The man chuckles. “You could, but doubtful, babe.”
Deep down in my gut, I’m terrified to know, but I can’t stop my mouth. “Why are you doing this to me?”
He laughs again, a wheezing sound, and looks me over, top to bottom. It’s not a leer so much as an assessment. “Got nothing to do with you. I’m here for your boyfriend, James.”
“My boyfriend?”
His eyes harden. “Surname Wolfe. Tell me you know he is James Wolfe.”
I nod, then shake my head as tears spill down my cheeks. I try to shift to a position where I don’t feel like I’m falling, but it doesn’t work. I’m stuck here. “I don’t understand! Let me down! Please, oh please!” I’m breathing fast, so fast everything is smearing. “Let me down! I’m scared of heights!”
“Get a grip on yourself, lady. I’m not gonna kill you.”
Incredulity penetrates my panic. I force my arms and legs to relax, so I’m truly hanging by my arms, the way I must have been when I was out. Knocked out.
I gulp some air into my lungs and blink at him. He’s not my boyfriend. I should say that, but for some reason I don’t. I whisper, “What are you doing to him?”
The big man looks up at me, his eyes at my knee level, so close to my bare privates. “You know…some people call it vigilante justice.” He shifts his weight, rubbing his fingers over his ear, as if he’s got an itch. “I just call it justice.
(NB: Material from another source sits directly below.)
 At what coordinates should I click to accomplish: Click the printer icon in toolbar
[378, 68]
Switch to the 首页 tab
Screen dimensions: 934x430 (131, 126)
He deserves what he’s getting.”
“You mean…for his wife?” My teeth are chattering. Adrenaline, I guess.
The man nods twice, with force. “The court got it wrong.” He rubs a handgun at his hip, one I haven’t noticed until right now. “We know he killed them. A few of us—Robert is only one of us—we want to be sure justice gets served. We’d been out of leads for years until recently.” He smirks. “Stroke of luck.”
“Do you really know, I mean, for—”
“No, no, no, no, no.” He shakes his head vigorously, as if he’
s trying to rattle my words right out of his mind. “You don’t want to go down that road, honey. Not with Wolfe.” He points his thumbs at himself. “I was her body guard, from high school and all through college. Just a kid myself when I started the job. I would have walked through fire for her. Don’t go down that road.”
I’m shivering so hard now, all I can do is nod.
How do I get out of this? What should I say?
“I was worried about that.”
As soon as the words are out, I realize they don’t make much sense.
“About what?” He eyes me suspiciously, as if my nonsensical statement makes me dangerous in some way.